Ethereum devient la base critique des paiements Visa
Lancé début 2026, le système traite déjà plus de 3,5 milliards $ de volume annualisé en USDC sur Ethereum, avec des règlements 24h/24, week-ends compris. Ethereum est choisi pour sa liquidité élevée, sa décentralisation et son historique fiable, des critères cruciaux pour les transactions à haute valeur.
Visa abandonne ainsi les anciens modèles de correspondant banking, souvent lents et coûteux. Cette nouvelle couche permet de réduire les délais et d’optimiser la disponibilité globale de ses règlements pour ses partenaires.

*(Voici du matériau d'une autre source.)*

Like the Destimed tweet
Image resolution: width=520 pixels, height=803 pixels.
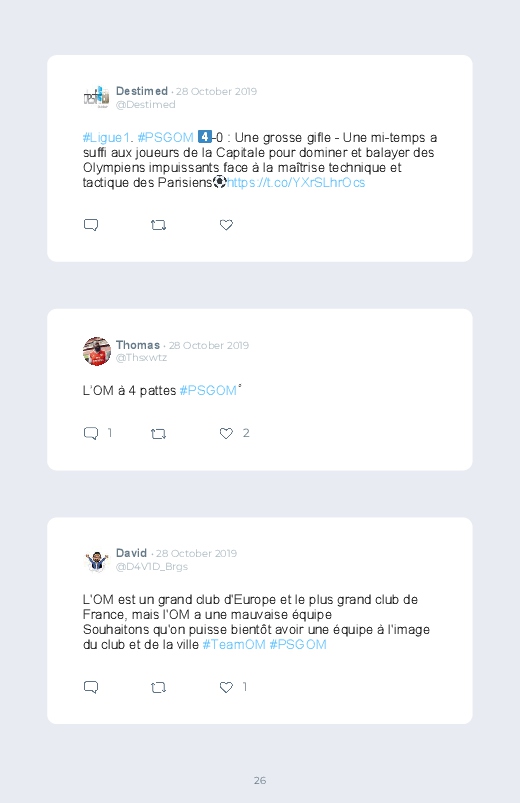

Une stratégie multi-chaîne pensée pour durer
Bien qu’Ethereum soit central, Visa utilise aussi Solana et Avalanche pour les règlements à latence faible, et Stellar pour les paiements transfrontaliers. Chaque réseau a un rôle spécifique, Visa adoptant une logique modulaire, plutôt que de s’enfermer dans un écosystème unique.
Ce modèle offre rapidité, spécialisation et résilience, en sélectionnant la blockchain la plus adaptée au contexte du règlement, qu’il s’agisse de vitesse, de volume ou de localisation géographique.
Visa ne se contente plus d’exploiter la blockchain de l’extérieur. L’entreprise va jusqu’à opérer un nœud validateur sur le réseau Arc, blockchain Layer 1 dédiée aux paiements. Elle devient ainsi un acteur à part entière de l’écosystème on-chain, renforçant sa présence dans les fondations du Web3 financier.